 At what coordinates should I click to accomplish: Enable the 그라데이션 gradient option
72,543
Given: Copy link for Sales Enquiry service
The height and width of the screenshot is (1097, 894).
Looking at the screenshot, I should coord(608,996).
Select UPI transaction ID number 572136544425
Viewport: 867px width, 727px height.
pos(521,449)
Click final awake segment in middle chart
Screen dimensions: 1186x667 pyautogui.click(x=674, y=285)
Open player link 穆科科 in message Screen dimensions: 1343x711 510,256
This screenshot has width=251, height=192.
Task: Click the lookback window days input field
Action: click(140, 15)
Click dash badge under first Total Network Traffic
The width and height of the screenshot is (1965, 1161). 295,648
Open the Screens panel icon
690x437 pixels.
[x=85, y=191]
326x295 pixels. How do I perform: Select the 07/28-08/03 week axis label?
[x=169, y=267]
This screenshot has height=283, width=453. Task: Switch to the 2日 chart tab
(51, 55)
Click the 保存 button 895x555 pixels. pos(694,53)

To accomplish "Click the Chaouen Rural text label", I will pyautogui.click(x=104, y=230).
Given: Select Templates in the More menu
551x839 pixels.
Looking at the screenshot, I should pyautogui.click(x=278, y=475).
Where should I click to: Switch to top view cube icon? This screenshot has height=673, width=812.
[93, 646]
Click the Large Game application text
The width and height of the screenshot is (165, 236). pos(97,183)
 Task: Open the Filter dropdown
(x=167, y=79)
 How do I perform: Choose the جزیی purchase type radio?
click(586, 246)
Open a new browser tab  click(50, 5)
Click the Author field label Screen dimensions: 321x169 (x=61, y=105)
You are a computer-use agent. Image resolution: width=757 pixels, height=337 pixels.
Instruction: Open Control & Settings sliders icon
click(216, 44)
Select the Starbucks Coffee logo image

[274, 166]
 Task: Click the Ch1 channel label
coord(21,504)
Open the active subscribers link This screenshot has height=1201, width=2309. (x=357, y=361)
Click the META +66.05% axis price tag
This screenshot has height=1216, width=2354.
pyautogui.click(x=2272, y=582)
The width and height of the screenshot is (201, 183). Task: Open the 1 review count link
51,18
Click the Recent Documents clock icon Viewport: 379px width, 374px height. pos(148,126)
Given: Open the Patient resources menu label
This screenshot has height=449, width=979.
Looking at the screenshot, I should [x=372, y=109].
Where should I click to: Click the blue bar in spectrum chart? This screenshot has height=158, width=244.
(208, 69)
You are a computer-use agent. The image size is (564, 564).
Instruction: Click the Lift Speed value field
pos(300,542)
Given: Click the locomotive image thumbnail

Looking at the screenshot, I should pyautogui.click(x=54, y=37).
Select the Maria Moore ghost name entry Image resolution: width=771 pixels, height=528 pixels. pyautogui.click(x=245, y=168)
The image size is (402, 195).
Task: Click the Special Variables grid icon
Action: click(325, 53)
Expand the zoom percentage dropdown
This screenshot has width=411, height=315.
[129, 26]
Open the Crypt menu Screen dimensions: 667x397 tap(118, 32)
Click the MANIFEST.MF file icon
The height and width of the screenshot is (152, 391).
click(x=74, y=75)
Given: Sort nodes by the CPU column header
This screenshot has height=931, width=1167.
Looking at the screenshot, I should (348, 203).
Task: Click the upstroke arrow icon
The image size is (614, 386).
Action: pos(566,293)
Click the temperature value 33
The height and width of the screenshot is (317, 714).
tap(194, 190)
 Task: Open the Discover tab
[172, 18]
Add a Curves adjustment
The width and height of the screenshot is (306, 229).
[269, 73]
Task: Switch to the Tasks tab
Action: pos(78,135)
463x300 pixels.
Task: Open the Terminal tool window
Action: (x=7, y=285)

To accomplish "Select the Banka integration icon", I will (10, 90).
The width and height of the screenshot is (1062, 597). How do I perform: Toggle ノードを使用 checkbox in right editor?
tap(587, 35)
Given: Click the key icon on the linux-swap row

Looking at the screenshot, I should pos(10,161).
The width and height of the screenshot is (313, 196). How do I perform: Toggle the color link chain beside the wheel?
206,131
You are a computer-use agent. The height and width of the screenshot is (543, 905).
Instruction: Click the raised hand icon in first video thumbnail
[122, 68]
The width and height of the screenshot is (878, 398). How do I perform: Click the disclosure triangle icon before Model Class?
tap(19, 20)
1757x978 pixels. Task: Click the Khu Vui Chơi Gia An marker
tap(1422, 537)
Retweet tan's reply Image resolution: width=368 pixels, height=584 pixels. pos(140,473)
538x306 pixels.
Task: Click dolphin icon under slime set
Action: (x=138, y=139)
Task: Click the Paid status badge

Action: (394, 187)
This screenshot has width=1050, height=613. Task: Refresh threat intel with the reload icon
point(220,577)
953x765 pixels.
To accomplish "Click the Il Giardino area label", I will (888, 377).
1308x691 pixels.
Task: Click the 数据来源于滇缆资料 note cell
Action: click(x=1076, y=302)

PROBLEM REQUIREMENTS: Format every line of the entries above as a Markdown table with the columns Row and Entry line. Put the row number in Row and the line in Entry line, and leave out blank lines.

FINAL ANSWER:
| Row | Entry line |
|---|---|
| 1 |  At what coordinates should I click to accomplish: Enable the 그라데이션 gradient option |
| 2 | 72,543 |
| 3 | Given: Copy link for Sales Enquiry service |
| 4 | The height and width of the screenshot is (1097, 894). |
| 5 | Looking at the screenshot, I should coord(608,996). |
| 6 | Select UPI transaction ID number 572136544425 |
| 7 | Viewport: 867px width, 727px height. |
| 8 | pos(521,449) |
| 9 | Click final awake segment in middle chart |
| 10 | Screen dimensions: 1186x667 pyautogui.click(x=674, y=285) |
| 11 | Open player link 穆科科 in message Screen dimensions: 1343x711 510,256 |
| 12 | This screenshot has width=251, height=192. |
| 13 | Task: Click the lookback window days input field |
| 14 | Action: click(140, 15) |
| 15 | Click dash badge under first Total Network Traffic |
| 16 | The width and height of the screenshot is (1965, 1161). 295,648 |
| 17 | Open the Screens panel icon |
| 18 | 690x437 pixels. |
| 19 | [x=85, y=191] |
| 20 | 326x295 pixels. How do I perform: Select the 07/28-08/03 week axis label? |
| 21 | [x=169, y=267] |
| 22 | This screenshot has height=283, width=453. Task: Switch to the 2日 chart tab |
| 23 | (51, 55) |
| 24 | Click the 保存 button 895x555 pixels. pos(694,53) |
| 25 | To accomplish "Click the Chaouen Rural text label", I will pyautogui.click(x=104, y=230). |
| 26 | Given: Select Templates in the More menu |
| 27 | 551x839 pixels. |
| 28 | Looking at the screenshot, I should pyautogui.click(x=278, y=475). |
| 29 | Where should I click to: Switch to top view cube icon? This screenshot has height=673, width=812. |
| 30 | [93, 646] |
| 31 | Click the Large Game application text |
| 32 | The width and height of the screenshot is (165, 236). pos(97,183) |
| 33 |  Task: Open the Filter dropdown |
| 34 | (x=167, y=79) |
| 35 |  How do I perform: Choose the جزیی purchase type radio? |
| 36 | click(586, 246) |
| 37 | Open a new browser tab  click(50, 5) |
| 38 | Click the Author field label Screen dimensions: 321x169 (x=61, y=105) |
| 39 | You are a computer-use agent. Image resolution: width=757 pixels, height=337 pixels. |
| 40 | Instruction: Open Control & Settings sliders icon |
| 41 | click(216, 44) |
| 42 | Select the Starbucks Coffee logo image |
| 43 | [274, 166] |
| 44 |  Task: Click the Ch1 channel label |
| 45 | coord(21,504) |
| 46 | Open the active subscribers link This screenshot has height=1201, width=2309. (x=357, y=361) |
| 47 | Click the META +66.05% axis price tag |
| 48 | This screenshot has height=1216, width=2354. |
| 49 | pyautogui.click(x=2272, y=582) |
| 50 | The width and height of the screenshot is (201, 183). Task: Open the 1 review count link |
| 51 | 51,18 |
| 52 | Click the Recent Documents clock icon Viewport: 379px width, 374px height. pos(148,126) |
| 53 | Given: Open the Patient resources menu label |
| 54 | This screenshot has height=449, width=979. |
| 55 | Looking at the screenshot, I should [x=372, y=109]. |
| 56 | Where should I click to: Click the blue bar in spectrum chart? This screenshot has height=158, width=244. |
| 57 | (208, 69) |
| 58 | You are a computer-use agent. The image size is (564, 564). |
| 59 | Instruction: Click the Lift Speed value field |
| 60 | pos(300,542) |
| 61 | Given: Click the locomotive image thumbnail |
| 62 | Looking at the screenshot, I should pyautogui.click(x=54, y=37). |
| 63 | Select the Maria Moore ghost name entry Image resolution: width=771 pixels, height=528 pixels. pyautogui.click(x=245, y=168) |
| 64 | The image size is (402, 195). |
| 65 | Task: Click the Special Variables grid icon |
| 66 | Action: click(325, 53) |
| 67 | Expand the zoom percentage dropdown |
| 68 | This screenshot has width=411, height=315. |
| 69 | [129, 26] |
| 70 | Open the Crypt menu Screen dimensions: 667x397 tap(118, 32) |
| 71 | Click the MANIFEST.MF file icon |
| 72 | The height and width of the screenshot is (152, 391). |
| 73 | click(x=74, y=75) |
| 74 | Given: Sort nodes by the CPU column header |
| 75 | This screenshot has height=931, width=1167. |
| 76 | Looking at the screenshot, I should (348, 203). |
| 77 | Task: Click the upstroke arrow icon |
| 78 | The image size is (614, 386). |
| 79 | Action: pos(566,293) |
| 80 | Click the temperature value 33 |
| 81 | The height and width of the screenshot is (317, 714). |
| 82 | tap(194, 190) |
| 83 |  Task: Open the Discover tab |
| 84 | [172, 18] |
| 85 | Add a Curves adjustment |
| 86 | The width and height of the screenshot is (306, 229). |
| 87 | [269, 73] |
| 88 | Task: Switch to the Tasks tab |
| 89 | Action: pos(78,135) |
| 90 | 463x300 pixels. |
| 91 | Task: Open the Terminal tool window |
| 92 | Action: (x=7, y=285) |
| 93 | To accomplish "Select the Banka integration icon", I will (10, 90). |
| 94 | The width and height of the screenshot is (1062, 597). How do I perform: Toggle ノードを使用 checkbox in right editor? |
| 95 | tap(587, 35) |
| 96 | Given: Click the key icon on the linux-swap row |
| 97 | Looking at the screenshot, I should pos(10,161). |
| 98 | The width and height of the screenshot is (313, 196). How do I perform: Toggle the color link chain beside the wheel? |
| 99 | 206,131 |
| 100 | You are a computer-use agent. The height and width of the screenshot is (543, 905). |
| 101 | Instruction: Click the raised hand icon in first video thumbnail |
| 102 | [122, 68] |
| 103 | The width and height of the screenshot is (878, 398). How do I perform: Click the disclosure triangle icon before Model Class? |
| 104 | tap(19, 20) |
| 105 | 1757x978 pixels. Task: Click the Khu Vui Chơi Gia An marker |
| 106 | tap(1422, 537) |
| 107 | Retweet tan's reply Image resolution: width=368 pixels, height=584 pixels. pos(140,473) |
| 108 | 538x306 pixels. |
| 109 | Task: Click dolphin icon under slime set |
| 110 | Action: (x=138, y=139) |
| 111 | Task: Click the Paid status badge |
| 112 | Action: (394, 187) |
| 113 | This screenshot has width=1050, height=613. Task: Refresh threat intel with the reload icon |
| 114 | point(220,577) |
| 115 | 953x765 pixels. |
| 116 | To accomplish "Click the Il Giardino area label", I will (888, 377). |
| 117 | 1308x691 pixels. |
| 118 | Task: Click the 数据来源于滇缆资料 note cell |
| 119 | Action: click(x=1076, y=302) |